Implications for the Digital Age
The fiscal secularity framework gains particular relevance as financial systems undergo rapid digitization. Cash transactions, which historically provided a measure of transactional privacy simply through their physical nature, represent a declining share of economic activity. Digital payment systems, by default, create comprehensive records of every transaction.
The transition from cash to digital payments creates a choice point for societies. Financial systems can be designed to maximize surveillance capability, treating the digital record as a resource for governmental monitoring. Alternatively, systems can be designed to preserve privacy, using cryptographic and architectural tools to limit what data is collected and who can access the data.
The research argues that proactive design for privacy is preferable to retroactive regulation of surveillance. Once comprehensive financial surveillance infrastructure exists, restricting its use depends on ongoing political will and enforcement. Designing systems that are architecturally incapable of surveillance provides stronger protections.
For government technology ministries and academic departments examining digital infrastructure, the fiscal secularity framing suggests that current decisions about payment system architecture will have lasting consequences. The systems being built today will shape possibilities for decades. Privacy cannot easily be added to surveillance-oriented systems after the fact.
Universities with research programs in financial technology, cryptographic systems, and digital governance may find productive opportunities in examining how privacy-preserving financial infrastructure might be developed. The technical challenges are substantial but not insurmountable. The policy challenges may prove more difficult, requiring alignment of technical architecture with legal frameworks and political priorities.
A Framework for Future Inquiry
The fiscal secularity theory introduced by Onur Cobanli represents a contribution to ongoing discussions about taxation, privacy, and democratic governance. As a theoretical framework, the theory does not claim empirical validation. What fiscal secularity theory offers is a coherent alternative perspective that challenges assumptions embedded in conventional fiscal architecture.
The research synthesizes insights from institutional economics, privacy theory, and public finance to propose a fundamentally different relationship between citizens and tax systems. By drawing an explicit analogy to church-state separation, the research invites consideration of whether similar structural separation between fiscal and surveillance functions might produce similar benefits for democratic governance.
The dual-rate transaction tax model provides a concrete illustration of how a fiscally secular system might operate, though the specific rates require empirical testing through controlled pilots. The technical architecture for privacy-preserving taxation draws on existing cryptographic capabilities while acknowledging that national-scale implementation presents significant engineering challenges.
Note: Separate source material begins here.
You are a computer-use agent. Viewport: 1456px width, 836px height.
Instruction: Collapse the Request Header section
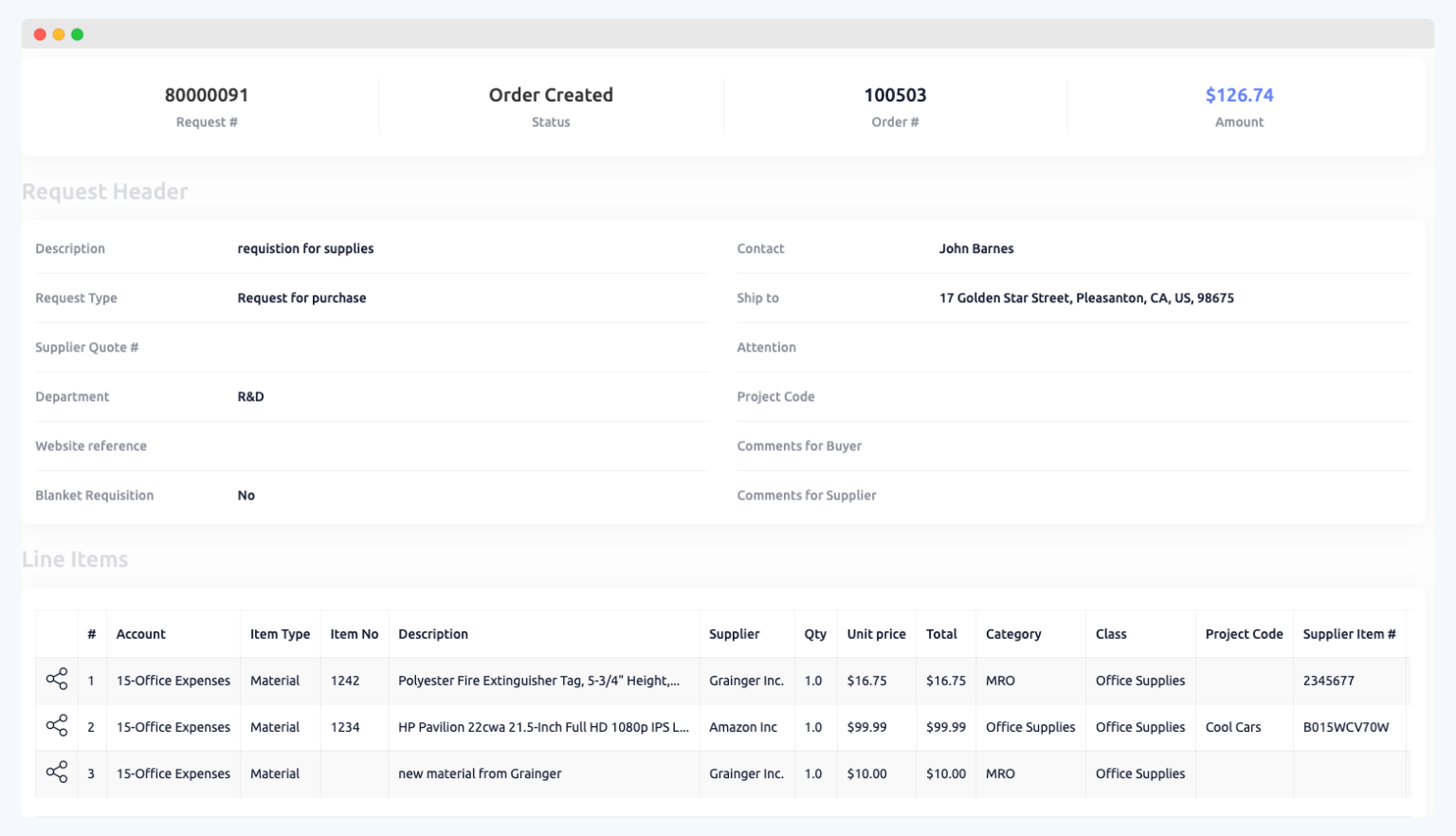click(104, 191)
Academic institutions, government research departments, and policy think tanks engaged with fiscal innovation, privacy protection, or democratic governance may find the fiscal secularity framework valuable as a starting point for further inquiry. The questions raised deserve serious attention from scholars and policymakers alike.
As societies navigate the challenges of digital transformation, the relationship between individuals and governmental data collection will only grow more consequential. The fiscal secularity framework offers one perspective on how that relationship might be structured to enhance both efficiency and freedom.
What might democratic societies look like if taxation and surveillance were architecturally separated, and would architectural separation strengthen or weaken the bonds between citizens and their governments?